• _REQUIREMENT_
Could you write out the records exactly as they are given?

RECORDS PROVIDED below:

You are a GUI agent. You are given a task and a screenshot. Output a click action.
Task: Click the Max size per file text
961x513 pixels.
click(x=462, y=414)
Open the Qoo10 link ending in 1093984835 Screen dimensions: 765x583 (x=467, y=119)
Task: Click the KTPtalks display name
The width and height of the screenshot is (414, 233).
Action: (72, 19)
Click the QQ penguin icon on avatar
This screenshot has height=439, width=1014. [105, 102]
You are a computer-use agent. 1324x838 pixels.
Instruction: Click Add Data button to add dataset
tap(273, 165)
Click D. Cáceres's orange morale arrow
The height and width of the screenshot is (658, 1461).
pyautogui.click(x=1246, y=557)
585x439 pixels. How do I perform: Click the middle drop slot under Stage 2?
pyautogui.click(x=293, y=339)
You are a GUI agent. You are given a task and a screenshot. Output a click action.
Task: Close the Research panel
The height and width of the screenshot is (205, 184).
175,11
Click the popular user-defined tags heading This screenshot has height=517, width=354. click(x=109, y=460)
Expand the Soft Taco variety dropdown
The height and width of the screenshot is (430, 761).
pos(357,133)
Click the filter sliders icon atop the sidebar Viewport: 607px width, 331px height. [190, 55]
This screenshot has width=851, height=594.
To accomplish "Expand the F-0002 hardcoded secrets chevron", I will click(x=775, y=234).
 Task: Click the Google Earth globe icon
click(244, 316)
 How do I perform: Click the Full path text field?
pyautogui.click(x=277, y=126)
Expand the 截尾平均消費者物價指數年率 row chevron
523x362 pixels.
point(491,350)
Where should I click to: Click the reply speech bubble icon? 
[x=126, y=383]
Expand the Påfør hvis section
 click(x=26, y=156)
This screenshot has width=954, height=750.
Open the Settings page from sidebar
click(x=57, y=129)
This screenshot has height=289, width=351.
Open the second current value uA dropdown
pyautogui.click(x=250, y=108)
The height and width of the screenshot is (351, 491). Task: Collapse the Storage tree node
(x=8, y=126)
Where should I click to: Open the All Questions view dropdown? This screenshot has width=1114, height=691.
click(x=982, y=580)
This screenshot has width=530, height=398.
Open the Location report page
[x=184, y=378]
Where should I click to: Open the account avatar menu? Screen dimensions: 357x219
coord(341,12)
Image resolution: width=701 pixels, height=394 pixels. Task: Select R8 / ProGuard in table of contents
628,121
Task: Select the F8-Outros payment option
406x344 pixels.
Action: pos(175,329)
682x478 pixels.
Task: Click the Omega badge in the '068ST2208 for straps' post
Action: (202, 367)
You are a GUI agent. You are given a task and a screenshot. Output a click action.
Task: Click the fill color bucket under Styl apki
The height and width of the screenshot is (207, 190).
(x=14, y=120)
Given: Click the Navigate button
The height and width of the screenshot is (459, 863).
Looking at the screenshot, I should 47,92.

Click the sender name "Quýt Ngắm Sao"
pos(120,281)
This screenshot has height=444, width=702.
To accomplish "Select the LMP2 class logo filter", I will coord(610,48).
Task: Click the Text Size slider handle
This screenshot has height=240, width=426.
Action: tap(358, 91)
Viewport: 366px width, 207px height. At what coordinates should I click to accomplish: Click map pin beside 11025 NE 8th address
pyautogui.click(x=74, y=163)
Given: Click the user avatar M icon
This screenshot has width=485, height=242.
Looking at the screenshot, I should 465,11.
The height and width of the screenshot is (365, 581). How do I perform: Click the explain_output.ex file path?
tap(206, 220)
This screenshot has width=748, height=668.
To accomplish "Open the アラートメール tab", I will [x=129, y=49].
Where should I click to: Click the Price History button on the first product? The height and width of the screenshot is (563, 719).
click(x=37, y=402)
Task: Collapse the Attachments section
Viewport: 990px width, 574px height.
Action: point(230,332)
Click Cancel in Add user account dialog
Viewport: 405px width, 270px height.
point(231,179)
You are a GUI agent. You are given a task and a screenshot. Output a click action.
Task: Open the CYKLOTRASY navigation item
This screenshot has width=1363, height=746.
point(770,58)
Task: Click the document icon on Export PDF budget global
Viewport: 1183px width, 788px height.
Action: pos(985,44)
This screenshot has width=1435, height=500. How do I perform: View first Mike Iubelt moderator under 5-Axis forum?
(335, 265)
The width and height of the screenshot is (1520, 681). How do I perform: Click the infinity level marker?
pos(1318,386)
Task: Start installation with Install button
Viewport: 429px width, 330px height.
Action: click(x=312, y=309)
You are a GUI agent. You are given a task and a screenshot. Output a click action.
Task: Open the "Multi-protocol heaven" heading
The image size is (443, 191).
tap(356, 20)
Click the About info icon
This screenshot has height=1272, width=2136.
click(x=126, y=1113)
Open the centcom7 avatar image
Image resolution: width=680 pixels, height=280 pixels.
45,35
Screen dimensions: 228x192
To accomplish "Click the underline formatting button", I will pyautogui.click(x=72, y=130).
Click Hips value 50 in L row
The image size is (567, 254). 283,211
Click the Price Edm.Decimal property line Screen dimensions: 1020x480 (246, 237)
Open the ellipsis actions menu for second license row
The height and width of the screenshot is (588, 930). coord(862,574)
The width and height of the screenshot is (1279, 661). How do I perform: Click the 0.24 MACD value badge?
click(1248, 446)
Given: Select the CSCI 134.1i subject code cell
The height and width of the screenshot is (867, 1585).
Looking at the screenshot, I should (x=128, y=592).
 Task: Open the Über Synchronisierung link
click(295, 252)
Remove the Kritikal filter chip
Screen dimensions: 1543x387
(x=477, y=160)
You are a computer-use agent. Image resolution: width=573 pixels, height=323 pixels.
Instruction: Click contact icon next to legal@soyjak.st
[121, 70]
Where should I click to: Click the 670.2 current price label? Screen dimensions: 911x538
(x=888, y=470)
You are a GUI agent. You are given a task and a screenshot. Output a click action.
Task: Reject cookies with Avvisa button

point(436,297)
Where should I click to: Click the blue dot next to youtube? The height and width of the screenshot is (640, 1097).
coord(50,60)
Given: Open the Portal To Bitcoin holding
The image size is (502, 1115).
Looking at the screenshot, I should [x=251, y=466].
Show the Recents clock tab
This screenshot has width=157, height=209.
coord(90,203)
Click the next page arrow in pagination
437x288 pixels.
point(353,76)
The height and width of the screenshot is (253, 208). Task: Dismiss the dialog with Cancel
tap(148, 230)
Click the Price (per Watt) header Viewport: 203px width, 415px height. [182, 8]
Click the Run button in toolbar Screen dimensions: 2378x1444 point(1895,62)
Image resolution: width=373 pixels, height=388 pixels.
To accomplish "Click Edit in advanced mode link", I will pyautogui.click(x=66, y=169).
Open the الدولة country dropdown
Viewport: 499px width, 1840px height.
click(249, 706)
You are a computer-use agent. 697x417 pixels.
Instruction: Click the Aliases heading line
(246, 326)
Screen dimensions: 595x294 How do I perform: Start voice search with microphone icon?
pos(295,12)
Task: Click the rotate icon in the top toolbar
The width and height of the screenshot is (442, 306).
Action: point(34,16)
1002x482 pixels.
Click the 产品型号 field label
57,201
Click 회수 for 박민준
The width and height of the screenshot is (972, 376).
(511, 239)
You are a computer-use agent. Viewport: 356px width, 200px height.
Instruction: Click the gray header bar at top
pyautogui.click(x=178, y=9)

End of RECORDS PROVIDED.

• _EXERCISE RESPONSE_
You are a GUI agent. You are given a task and a screenshot. Output a click action.
Task: Click the Max size per file text
961x513 pixels.
click(x=462, y=414)
Open the Qoo10 link ending in 1093984835 Screen dimensions: 765x583 (x=467, y=119)
Task: Click the KTPtalks display name
The width and height of the screenshot is (414, 233).
Action: (72, 19)
Click the QQ penguin icon on avatar
This screenshot has height=439, width=1014. [105, 102]
You are a computer-use agent. 1324x838 pixels.
Instruction: Click Add Data button to add dataset
tap(273, 165)
Click D. Cáceres's orange morale arrow
The height and width of the screenshot is (658, 1461).
pyautogui.click(x=1246, y=557)
585x439 pixels. How do I perform: Click the middle drop slot under Stage 2?
pyautogui.click(x=293, y=339)
You are a GUI agent. You are given a task and a screenshot. Output a click action.
Task: Close the Research panel
The height and width of the screenshot is (205, 184).
175,11
Click the popular user-defined tags heading This screenshot has height=517, width=354. click(x=109, y=460)
Expand the Soft Taco variety dropdown
The height and width of the screenshot is (430, 761).
pos(357,133)
Click the filter sliders icon atop the sidebar Viewport: 607px width, 331px height. [190, 55]
This screenshot has width=851, height=594.
To accomplish "Expand the F-0002 hardcoded secrets chevron", I will click(x=775, y=234).
 Task: Click the Google Earth globe icon
click(244, 316)
 How do I perform: Click the Full path text field?
pyautogui.click(x=277, y=126)
Expand the 截尾平均消費者物價指數年率 row chevron
523x362 pixels.
point(491,350)
Where should I click to: Click the reply speech bubble icon? 
[x=126, y=383]
Expand the Påfør hvis section
 click(x=26, y=156)
This screenshot has width=954, height=750.
Open the Settings page from sidebar
click(x=57, y=129)
This screenshot has height=289, width=351.
Open the second current value uA dropdown
pyautogui.click(x=250, y=108)
The height and width of the screenshot is (351, 491). Task: Collapse the Storage tree node
(x=8, y=126)
Where should I click to: Open the All Questions view dropdown? This screenshot has width=1114, height=691.
click(x=982, y=580)
This screenshot has width=530, height=398.
Open the Location report page
[x=184, y=378]
Where should I click to: Open the account avatar menu? Screen dimensions: 357x219
coord(341,12)
Image resolution: width=701 pixels, height=394 pixels. Task: Select R8 / ProGuard in table of contents
628,121
Task: Select the F8-Outros payment option
406x344 pixels.
Action: pos(175,329)
682x478 pixels.
Task: Click the Omega badge in the '068ST2208 for straps' post
Action: (202, 367)
You are a GUI agent. You are given a task and a screenshot. Output a click action.
Task: Click the fill color bucket under Styl apki
The height and width of the screenshot is (207, 190).
(x=14, y=120)
Given: Click the Navigate button
The height and width of the screenshot is (459, 863).
Looking at the screenshot, I should 47,92.

Click the sender name "Quýt Ngắm Sao"
pos(120,281)
This screenshot has height=444, width=702.
To accomplish "Select the LMP2 class logo filter", I will coord(610,48).
Task: Click the Text Size slider handle
This screenshot has height=240, width=426.
Action: tap(358, 91)
Viewport: 366px width, 207px height. At what coordinates should I click to accomplish: Click map pin beside 11025 NE 8th address
pyautogui.click(x=74, y=163)
Given: Click the user avatar M icon
This screenshot has width=485, height=242.
Looking at the screenshot, I should 465,11.
The height and width of the screenshot is (365, 581). How do I perform: Click the explain_output.ex file path?
tap(206, 220)
This screenshot has width=748, height=668.
To accomplish "Open the アラートメール tab", I will [x=129, y=49].
Where should I click to: Click the Price History button on the first product? The height and width of the screenshot is (563, 719).
click(x=37, y=402)
Task: Collapse the Attachments section
Viewport: 990px width, 574px height.
Action: point(230,332)
Click Cancel in Add user account dialog
Viewport: 405px width, 270px height.
point(231,179)
You are a GUI agent. You are given a task and a screenshot. Output a click action.
Task: Open the CYKLOTRASY navigation item
This screenshot has width=1363, height=746.
point(770,58)
Task: Click the document icon on Export PDF budget global
Viewport: 1183px width, 788px height.
Action: pos(985,44)
This screenshot has width=1435, height=500. How do I perform: View first Mike Iubelt moderator under 5-Axis forum?
(335, 265)
The width and height of the screenshot is (1520, 681). How do I perform: Click the infinity level marker?
pos(1318,386)
Task: Start installation with Install button
Viewport: 429px width, 330px height.
Action: click(x=312, y=309)
You are a GUI agent. You are given a task and a screenshot. Output a click action.
Task: Open the "Multi-protocol heaven" heading
The image size is (443, 191).
tap(356, 20)
Click the About info icon
This screenshot has height=1272, width=2136.
click(x=126, y=1113)
Open the centcom7 avatar image
Image resolution: width=680 pixels, height=280 pixels.
45,35
Screen dimensions: 228x192
To accomplish "Click the underline formatting button", I will pyautogui.click(x=72, y=130).
Click Hips value 50 in L row
The image size is (567, 254). 283,211
Click the Price Edm.Decimal property line Screen dimensions: 1020x480 (246, 237)
Open the ellipsis actions menu for second license row
The height and width of the screenshot is (588, 930). coord(862,574)
The width and height of the screenshot is (1279, 661). How do I perform: Click the 0.24 MACD value badge?
click(1248, 446)
Given: Select the CSCI 134.1i subject code cell
The height and width of the screenshot is (867, 1585).
Looking at the screenshot, I should (x=128, y=592).
 Task: Open the Über Synchronisierung link
click(295, 252)
Remove the Kritikal filter chip
Screen dimensions: 1543x387
(x=477, y=160)
You are a computer-use agent. Image resolution: width=573 pixels, height=323 pixels.
Instruction: Click contact icon next to legal@soyjak.st
[121, 70]
Where should I click to: Click the 670.2 current price label? Screen dimensions: 911x538
(x=888, y=470)
You are a GUI agent. You are given a task and a screenshot. Output a click action.
Task: Reject cookies with Avvisa button

point(436,297)
Where should I click to: Click the blue dot next to youtube? The height and width of the screenshot is (640, 1097).
coord(50,60)
Given: Open the Portal To Bitcoin holding
The image size is (502, 1115).
Looking at the screenshot, I should [x=251, y=466].
Show the Recents clock tab
This screenshot has width=157, height=209.
coord(90,203)
Click the next page arrow in pagination
437x288 pixels.
point(353,76)
The height and width of the screenshot is (253, 208). Task: Dismiss the dialog with Cancel
tap(148, 230)
Click the Price (per Watt) header Viewport: 203px width, 415px height. [182, 8]
Click the Run button in toolbar Screen dimensions: 2378x1444 point(1895,62)
Image resolution: width=373 pixels, height=388 pixels.
To accomplish "Click Edit in advanced mode link", I will pyautogui.click(x=66, y=169).
Open the الدولة country dropdown
Viewport: 499px width, 1840px height.
click(249, 706)
You are a computer-use agent. 697x417 pixels.
Instruction: Click the Aliases heading line
(246, 326)
Screen dimensions: 595x294 How do I perform: Start voice search with microphone icon?
pos(295,12)
Task: Click the rotate icon in the top toolbar
The width and height of the screenshot is (442, 306).
Action: point(34,16)
1002x482 pixels.
Click the 产品型号 field label
57,201
Click 회수 for 박민준
The width and height of the screenshot is (972, 376).
(511, 239)
You are a computer-use agent. Viewport: 356px width, 200px height.
Instruction: Click the gray header bar at top
pyautogui.click(x=178, y=9)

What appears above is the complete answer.